From: Frank Ellermann <nobody@xyzzy.claranet.de>
Date: Mon, 14 Feb 2005 13:57:29 +0100
To: uri@w3.org
Message-ID: <4210A039.579E@xyzzy.claranet.de>
Martin Duerst wrote:

> The syntax of 'mailto' URIs from [RFC2368] is extended to
> be compatible with IRIs ([RFC3987]) for better
> internationalization.

Fascinating.  I expected that it would be near to impossible
to fix 2368 for some decades. ;-)  And I didn't know that the
IANA URI-registry is incomplete, they don't have RfC 2324:

| coffee-url  =  coffee-scheme ":" [ "//" host ]
|                ["/" pot-designator ] ["?" additions-list ]

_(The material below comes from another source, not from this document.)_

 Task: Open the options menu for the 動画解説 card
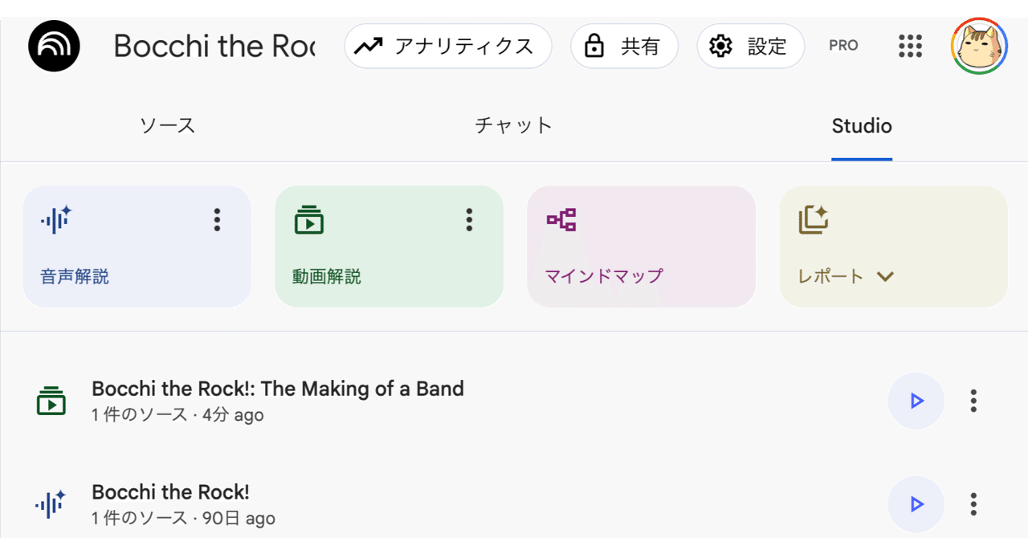pyautogui.click(x=469, y=220)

> the mailto URI scheme also allows setting mail header fields
> and the message body.

I'd like to add some minor points about this in 2368bis, the
old 2368-remark...

| Only the Subject, Keywords, and Body headers are believed to
| be both safe and useful.

...does not exactly reflect common practice.  Cc: is clearer
than mailto:what@ever.example?to=an@other.example constructs.
Maybe add it below the "to" example for "hname":

>     mailto:addr1%2C%20addr2
>     is equivalent to
>     mailto:?to=addr1%2C%20addr2
>     is equivalent to
>     mailto:addr1?to=addr2

    The latter form is NOT RECOMMENDED.  If the desired effect
    is to specify a secondary recipient mailto:addr1?cc=addr2
    can be used.

Back to your corrections:

> A previous version of the mailto URI scheme had severe
> limitations for non-ASCII characters.

That's dubious.  All you really do is to add unencoded IDNs,
and IDNs didn't exist when 2368 was written.  It's no "severe
limitation", if <a href="mailto:martin@d%C3%BCrst.example">
might work with future browsers, when the equivalent form
<a href="mailto:martin@xn--drst-0ra.example"> works today.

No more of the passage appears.